本発明は、プローブ固相化反応アレイに関する。より詳細には、核酸およびタンパク質などの解析に使用するためのプローブ固相化反応アレイに関する。

近年、バイオチップと呼ばれる特定のバイオ分子や細胞等を大量かつ同時並行的に解析する手法が注目を浴びている。バイオチップとは、DNA、タンパク質、糖鎖糖のバイオ分子、あるいは細胞等を支持体上に固定化し、固定化されたバイオ分子等（プローブと称する）と、バイオ分子あるいはそれ以外の化合物（ターゲットと称する）とを接触させ、生じた特異的な相互作用を検出する生化学的な手法の中で、特に相互作用を大量かつ同時並行的に行うことによりハイスループットな検出／解析を可能にしたものである。具体的には、すでに遺伝子解析分野で広く利用されるようになってきた基板上に核酸を高密度に固定化し、ハイブリダイゼーションにより相補的な配列の存在を検出するDNAチップ（DNAマイクロアレイとも）や、今後利用の期待されるタンパク質を固定化し相互作用を検出するタンパク質チップ（プロテイン・チップ）などがある。

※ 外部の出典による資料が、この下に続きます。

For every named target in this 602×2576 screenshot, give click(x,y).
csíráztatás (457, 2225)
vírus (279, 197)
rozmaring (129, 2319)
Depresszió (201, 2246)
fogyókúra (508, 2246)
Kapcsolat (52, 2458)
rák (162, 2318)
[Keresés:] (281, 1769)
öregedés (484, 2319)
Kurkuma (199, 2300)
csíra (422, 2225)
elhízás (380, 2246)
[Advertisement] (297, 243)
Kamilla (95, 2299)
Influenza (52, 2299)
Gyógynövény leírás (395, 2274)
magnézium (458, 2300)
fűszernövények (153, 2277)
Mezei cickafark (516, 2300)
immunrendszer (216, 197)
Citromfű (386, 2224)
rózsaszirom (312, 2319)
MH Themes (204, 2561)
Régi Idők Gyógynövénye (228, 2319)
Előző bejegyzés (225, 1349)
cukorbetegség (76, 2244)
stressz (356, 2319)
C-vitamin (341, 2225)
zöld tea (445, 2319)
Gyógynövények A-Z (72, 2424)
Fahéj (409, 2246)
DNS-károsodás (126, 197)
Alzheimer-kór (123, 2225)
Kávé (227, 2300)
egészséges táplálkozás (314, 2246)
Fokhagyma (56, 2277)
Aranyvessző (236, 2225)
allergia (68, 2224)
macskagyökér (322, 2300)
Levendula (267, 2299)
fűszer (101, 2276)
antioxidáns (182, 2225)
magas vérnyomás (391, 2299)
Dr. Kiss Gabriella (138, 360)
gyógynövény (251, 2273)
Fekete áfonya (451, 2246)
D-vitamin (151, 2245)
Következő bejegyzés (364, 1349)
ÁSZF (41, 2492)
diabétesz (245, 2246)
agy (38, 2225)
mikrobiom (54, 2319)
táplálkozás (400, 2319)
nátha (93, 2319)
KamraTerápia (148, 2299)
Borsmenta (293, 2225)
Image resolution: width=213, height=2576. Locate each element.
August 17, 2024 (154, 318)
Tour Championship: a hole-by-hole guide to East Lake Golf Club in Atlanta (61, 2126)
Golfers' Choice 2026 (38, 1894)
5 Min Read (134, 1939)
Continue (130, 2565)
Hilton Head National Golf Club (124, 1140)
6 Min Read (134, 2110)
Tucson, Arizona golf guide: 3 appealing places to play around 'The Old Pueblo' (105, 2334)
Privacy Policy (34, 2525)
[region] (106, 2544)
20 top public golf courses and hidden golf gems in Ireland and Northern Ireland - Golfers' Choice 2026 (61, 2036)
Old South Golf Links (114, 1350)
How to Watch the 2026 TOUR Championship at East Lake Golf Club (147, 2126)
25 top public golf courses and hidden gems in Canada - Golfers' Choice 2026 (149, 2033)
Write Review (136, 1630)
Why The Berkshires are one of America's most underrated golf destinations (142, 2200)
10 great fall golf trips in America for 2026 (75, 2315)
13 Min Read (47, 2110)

バイオチップのタイプとしては、プローブの固定される支持体の形状で、平板状、ビーズ、キャピラリー／ファイバなどに分かれるが、これらの要素を組み合わせる（平板が区画に分かれている、平板に溝が切られている、ビーズが平板の所定の位置に固定されている、ビーズがキャピラリーの内部あるいは先端に固定されている、キャピラリーが束ねられている、あるいはさらに横断面でスライスされ平板状に加工されている等）ことも可能である。また微細加工技術を利用したmicrofluidic deviceと組み合すこともできる。この他、アレイ化した電極から構成されている、さらに記憶素子／発信装置等の機能を組み込んだエレクトロニクスデバイス化されているものもある。また多孔性の基体にプローブを固定し3次元的に相互作用を行うシステムも研究されている。プローブの種類としては、核酸、（ポリ）ペプチド、糖などが代表的である。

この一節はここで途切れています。